I believe that this change of meaning of $F should be removed completely. There are a lot of reasons:
1. It breaks compatibility with old specification which allowed $F.
2. So, it reduces the maximum effective size which is possible to specify if you want to keep compatibility with the de facto NES 2.0 specification. It reduces it twice.
3. It makes a complicated and tangled format even more complicated and tangled.
4. It is very approximate, you can't specify precise size.
5. None of the old emulators understand it. It is effectively the same as creation of an absolutely new header format. It makes no sense to imitate the structure of the iNES header in this case.
6. Actually, it is even worse. Old emulators will try to load it because it tries to imitate iNES format, and a file which uses the proposed change would look like a usual iNES file for them.
To handle the case when the ROM is so huge that the de facto NES 2.0 can't handle it, just increase the header size twice and put DWORDs for every value in question. To prevent old emulators from using this files with increased headers, and to distinguish files with default header size and with increased header size, just use NES 0x1B instead of NES 0x1A as a signature. It will prevent old software from loading this file with extended header size, because it would not be able to load it anyway.

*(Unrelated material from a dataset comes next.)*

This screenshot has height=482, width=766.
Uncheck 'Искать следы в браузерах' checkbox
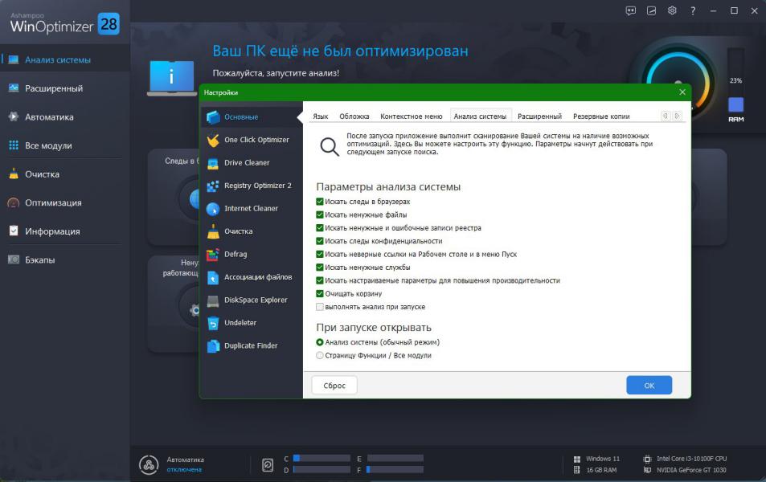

Conclusion: we have 16 bytes in the default iNES header. It makes sense to add new fields which preserve compatibility with iNES, otherwise it does make no sense to keep ourselves in the window of 16 bytes. So, adding a field which describes which input device is preferred is a nice idea. If I specify this field, newer emulators would take advantage of it, older emulators would just work as before, everyone is happy. But changing format in a way which literally breaks everything makes no sense if you try to keep compatibility with iNES. Just increase the header size, make it intentionally incompatible by changing of the signature, and the problem is solved. Moreover, it will not introduce additional problems, because old software will understand that it don't know how to handle such files right from the beginning of reading a file, because of the signature.